===== Dataset records =====

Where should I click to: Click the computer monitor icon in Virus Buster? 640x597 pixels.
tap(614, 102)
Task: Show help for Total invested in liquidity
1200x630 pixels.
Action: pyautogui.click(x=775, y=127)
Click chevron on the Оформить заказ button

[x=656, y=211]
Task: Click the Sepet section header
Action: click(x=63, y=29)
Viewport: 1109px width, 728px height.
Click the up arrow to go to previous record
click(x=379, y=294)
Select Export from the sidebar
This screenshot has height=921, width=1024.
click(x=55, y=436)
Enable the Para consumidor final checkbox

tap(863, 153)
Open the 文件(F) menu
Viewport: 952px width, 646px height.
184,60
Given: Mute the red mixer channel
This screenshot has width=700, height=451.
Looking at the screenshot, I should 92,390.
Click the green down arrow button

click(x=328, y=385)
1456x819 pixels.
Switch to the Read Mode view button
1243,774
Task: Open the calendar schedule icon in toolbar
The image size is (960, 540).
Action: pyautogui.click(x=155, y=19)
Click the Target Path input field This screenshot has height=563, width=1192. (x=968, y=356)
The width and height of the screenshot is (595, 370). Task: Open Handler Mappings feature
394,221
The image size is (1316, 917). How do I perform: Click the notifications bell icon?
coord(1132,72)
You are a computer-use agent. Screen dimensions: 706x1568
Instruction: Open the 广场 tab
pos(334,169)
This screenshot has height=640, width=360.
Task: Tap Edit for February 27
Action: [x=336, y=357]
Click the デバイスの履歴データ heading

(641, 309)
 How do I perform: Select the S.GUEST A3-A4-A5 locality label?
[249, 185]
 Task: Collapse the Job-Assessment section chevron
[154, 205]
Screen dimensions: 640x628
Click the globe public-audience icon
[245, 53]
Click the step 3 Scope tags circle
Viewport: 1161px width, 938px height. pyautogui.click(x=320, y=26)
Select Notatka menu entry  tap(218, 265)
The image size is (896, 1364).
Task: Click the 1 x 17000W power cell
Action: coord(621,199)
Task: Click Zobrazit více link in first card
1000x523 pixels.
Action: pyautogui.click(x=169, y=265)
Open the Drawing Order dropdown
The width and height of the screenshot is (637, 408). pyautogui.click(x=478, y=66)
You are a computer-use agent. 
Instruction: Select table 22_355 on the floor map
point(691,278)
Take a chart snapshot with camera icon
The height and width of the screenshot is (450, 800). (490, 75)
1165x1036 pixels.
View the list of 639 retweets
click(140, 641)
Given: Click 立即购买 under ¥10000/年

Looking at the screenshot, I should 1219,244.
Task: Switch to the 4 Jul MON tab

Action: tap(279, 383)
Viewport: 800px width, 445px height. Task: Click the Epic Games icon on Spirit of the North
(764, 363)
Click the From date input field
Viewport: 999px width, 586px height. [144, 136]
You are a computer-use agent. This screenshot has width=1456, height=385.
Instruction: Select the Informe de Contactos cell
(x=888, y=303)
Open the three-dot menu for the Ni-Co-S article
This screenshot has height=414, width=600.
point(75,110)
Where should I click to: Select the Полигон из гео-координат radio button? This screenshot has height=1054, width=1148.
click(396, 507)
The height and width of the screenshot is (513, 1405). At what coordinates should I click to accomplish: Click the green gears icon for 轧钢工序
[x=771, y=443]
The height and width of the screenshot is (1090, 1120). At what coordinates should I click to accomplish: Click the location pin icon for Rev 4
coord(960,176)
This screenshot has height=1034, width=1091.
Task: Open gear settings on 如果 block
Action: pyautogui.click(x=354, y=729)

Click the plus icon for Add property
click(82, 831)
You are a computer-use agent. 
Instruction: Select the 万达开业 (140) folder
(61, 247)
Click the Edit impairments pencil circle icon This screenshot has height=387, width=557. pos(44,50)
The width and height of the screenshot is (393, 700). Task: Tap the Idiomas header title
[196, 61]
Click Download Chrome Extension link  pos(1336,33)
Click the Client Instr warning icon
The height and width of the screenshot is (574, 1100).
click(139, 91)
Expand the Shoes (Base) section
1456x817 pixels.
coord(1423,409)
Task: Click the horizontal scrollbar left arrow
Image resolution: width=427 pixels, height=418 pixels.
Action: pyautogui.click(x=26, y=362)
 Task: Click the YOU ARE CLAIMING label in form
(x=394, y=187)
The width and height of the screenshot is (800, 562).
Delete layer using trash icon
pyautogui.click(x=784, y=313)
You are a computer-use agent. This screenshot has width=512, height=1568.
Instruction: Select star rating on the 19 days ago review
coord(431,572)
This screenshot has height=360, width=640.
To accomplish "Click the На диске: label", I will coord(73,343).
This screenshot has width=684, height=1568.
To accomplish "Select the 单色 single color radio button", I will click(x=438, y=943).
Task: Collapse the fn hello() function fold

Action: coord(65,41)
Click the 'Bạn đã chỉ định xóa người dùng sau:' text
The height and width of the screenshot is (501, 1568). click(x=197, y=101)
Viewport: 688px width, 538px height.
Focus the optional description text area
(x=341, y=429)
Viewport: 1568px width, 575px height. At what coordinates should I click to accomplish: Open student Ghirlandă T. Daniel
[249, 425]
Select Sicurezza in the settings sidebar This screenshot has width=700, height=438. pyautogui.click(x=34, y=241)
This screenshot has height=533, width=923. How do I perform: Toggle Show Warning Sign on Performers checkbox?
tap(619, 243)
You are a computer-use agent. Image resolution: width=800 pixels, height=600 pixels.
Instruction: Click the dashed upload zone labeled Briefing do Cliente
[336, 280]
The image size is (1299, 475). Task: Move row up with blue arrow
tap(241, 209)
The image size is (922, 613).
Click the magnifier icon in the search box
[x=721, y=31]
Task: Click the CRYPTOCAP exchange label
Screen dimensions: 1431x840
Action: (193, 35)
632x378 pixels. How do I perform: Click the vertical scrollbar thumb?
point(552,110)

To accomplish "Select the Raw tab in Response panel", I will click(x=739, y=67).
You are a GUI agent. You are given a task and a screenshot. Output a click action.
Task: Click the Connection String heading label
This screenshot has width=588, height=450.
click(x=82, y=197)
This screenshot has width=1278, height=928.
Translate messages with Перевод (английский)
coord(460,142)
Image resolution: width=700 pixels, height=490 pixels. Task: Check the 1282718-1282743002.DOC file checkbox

=====

> _Task item_: The output must reproduce the whole listing without a single change.

> _Response area_:
Where should I click to: Click the computer monitor icon in Virus Buster? 640x597 pixels.
tap(614, 102)
Task: Show help for Total invested in liquidity
1200x630 pixels.
Action: pyautogui.click(x=775, y=127)
Click chevron on the Оформить заказ button

[x=656, y=211]
Task: Click the Sepet section header
Action: click(x=63, y=29)
Viewport: 1109px width, 728px height.
Click the up arrow to go to previous record
click(x=379, y=294)
Select Export from the sidebar
This screenshot has height=921, width=1024.
click(x=55, y=436)
Enable the Para consumidor final checkbox

tap(863, 153)
Open the 文件(F) menu
Viewport: 952px width, 646px height.
184,60
Given: Mute the red mixer channel
This screenshot has width=700, height=451.
Looking at the screenshot, I should 92,390.
Click the green down arrow button

click(x=328, y=385)
1456x819 pixels.
Switch to the Read Mode view button
1243,774
Task: Open the calendar schedule icon in toolbar
The image size is (960, 540).
Action: pyautogui.click(x=155, y=19)
Click the Target Path input field This screenshot has height=563, width=1192. (x=968, y=356)
The width and height of the screenshot is (595, 370). Task: Open Handler Mappings feature
394,221
The image size is (1316, 917). How do I perform: Click the notifications bell icon?
coord(1132,72)
You are a computer-use agent. Screen dimensions: 706x1568
Instruction: Open the 广场 tab
pos(334,169)
This screenshot has height=640, width=360.
Task: Tap Edit for February 27
Action: [x=336, y=357]
Click the デバイスの履歴データ heading

(641, 309)
 How do I perform: Select the S.GUEST A3-A4-A5 locality label?
[249, 185]
 Task: Collapse the Job-Assessment section chevron
[154, 205]
Screen dimensions: 640x628
Click the globe public-audience icon
[245, 53]
Click the step 3 Scope tags circle
Viewport: 1161px width, 938px height. pyautogui.click(x=320, y=26)
Select Notatka menu entry  tap(218, 265)
The image size is (896, 1364).
Task: Click the 1 x 17000W power cell
Action: coord(621,199)
Task: Click Zobrazit více link in first card
1000x523 pixels.
Action: pyautogui.click(x=169, y=265)
Open the Drawing Order dropdown
The width and height of the screenshot is (637, 408). pyautogui.click(x=478, y=66)
You are a computer-use agent. 
Instruction: Select table 22_355 on the floor map
point(691,278)
Take a chart snapshot with camera icon
The height and width of the screenshot is (450, 800). (490, 75)
1165x1036 pixels.
View the list of 639 retweets
click(140, 641)
Given: Click 立即购买 under ¥10000/年

Looking at the screenshot, I should 1219,244.
Task: Switch to the 4 Jul MON tab

Action: tap(279, 383)
Viewport: 800px width, 445px height. Task: Click the Epic Games icon on Spirit of the North
(764, 363)
Click the From date input field
Viewport: 999px width, 586px height. [144, 136]
You are a computer-use agent. This screenshot has width=1456, height=385.
Instruction: Select the Informe de Contactos cell
(x=888, y=303)
Open the three-dot menu for the Ni-Co-S article
This screenshot has height=414, width=600.
point(75,110)
Where should I click to: Select the Полигон из гео-координат radio button? This screenshot has height=1054, width=1148.
click(396, 507)
The height and width of the screenshot is (513, 1405). At what coordinates should I click to accomplish: Click the green gears icon for 轧钢工序
[x=771, y=443]
The height and width of the screenshot is (1090, 1120). At what coordinates should I click to accomplish: Click the location pin icon for Rev 4
coord(960,176)
This screenshot has height=1034, width=1091.
Task: Open gear settings on 如果 block
Action: pyautogui.click(x=354, y=729)

Click the plus icon for Add property
click(82, 831)
You are a computer-use agent. 
Instruction: Select the 万达开业 (140) folder
(61, 247)
Click the Edit impairments pencil circle icon This screenshot has height=387, width=557. pos(44,50)
The width and height of the screenshot is (393, 700). Task: Tap the Idiomas header title
[196, 61]
Click Download Chrome Extension link  pos(1336,33)
Click the Client Instr warning icon
The height and width of the screenshot is (574, 1100).
click(139, 91)
Expand the Shoes (Base) section
1456x817 pixels.
coord(1423,409)
Task: Click the horizontal scrollbar left arrow
Image resolution: width=427 pixels, height=418 pixels.
Action: pyautogui.click(x=26, y=362)
 Task: Click the YOU ARE CLAIMING label in form
(x=394, y=187)
The width and height of the screenshot is (800, 562).
Delete layer using trash icon
pyautogui.click(x=784, y=313)
You are a computer-use agent. This screenshot has width=512, height=1568.
Instruction: Select star rating on the 19 days ago review
coord(431,572)
This screenshot has height=360, width=640.
To accomplish "Click the На диске: label", I will coord(73,343).
This screenshot has width=684, height=1568.
To accomplish "Select the 单色 single color radio button", I will click(x=438, y=943).
Task: Collapse the fn hello() function fold

Action: coord(65,41)
Click the 'Bạn đã chỉ định xóa người dùng sau:' text
The height and width of the screenshot is (501, 1568). click(x=197, y=101)
Viewport: 688px width, 538px height.
Focus the optional description text area
(x=341, y=429)
Viewport: 1568px width, 575px height. At what coordinates should I click to accomplish: Open student Ghirlandă T. Daniel
[249, 425]
Select Sicurezza in the settings sidebar This screenshot has width=700, height=438. pyautogui.click(x=34, y=241)
This screenshot has height=533, width=923. How do I perform: Toggle Show Warning Sign on Performers checkbox?
tap(619, 243)
You are a computer-use agent. Image resolution: width=800 pixels, height=600 pixels.
Instruction: Click the dashed upload zone labeled Briefing do Cliente
[336, 280]
The image size is (1299, 475). Task: Move row up with blue arrow
tap(241, 209)
The image size is (922, 613).
Click the magnifier icon in the search box
[x=721, y=31]
Task: Click the CRYPTOCAP exchange label
Screen dimensions: 1431x840
Action: (193, 35)
632x378 pixels. How do I perform: Click the vertical scrollbar thumb?
point(552,110)

To accomplish "Select the Raw tab in Response panel", I will click(x=739, y=67).
You are a GUI agent. You are given a task and a screenshot. Output a click action.
Task: Click the Connection String heading label
This screenshot has width=588, height=450.
click(x=82, y=197)
This screenshot has width=1278, height=928.
Translate messages with Перевод (английский)
coord(460,142)
Image resolution: width=700 pixels, height=490 pixels. Task: Check the 1282718-1282743002.DOC file checkbox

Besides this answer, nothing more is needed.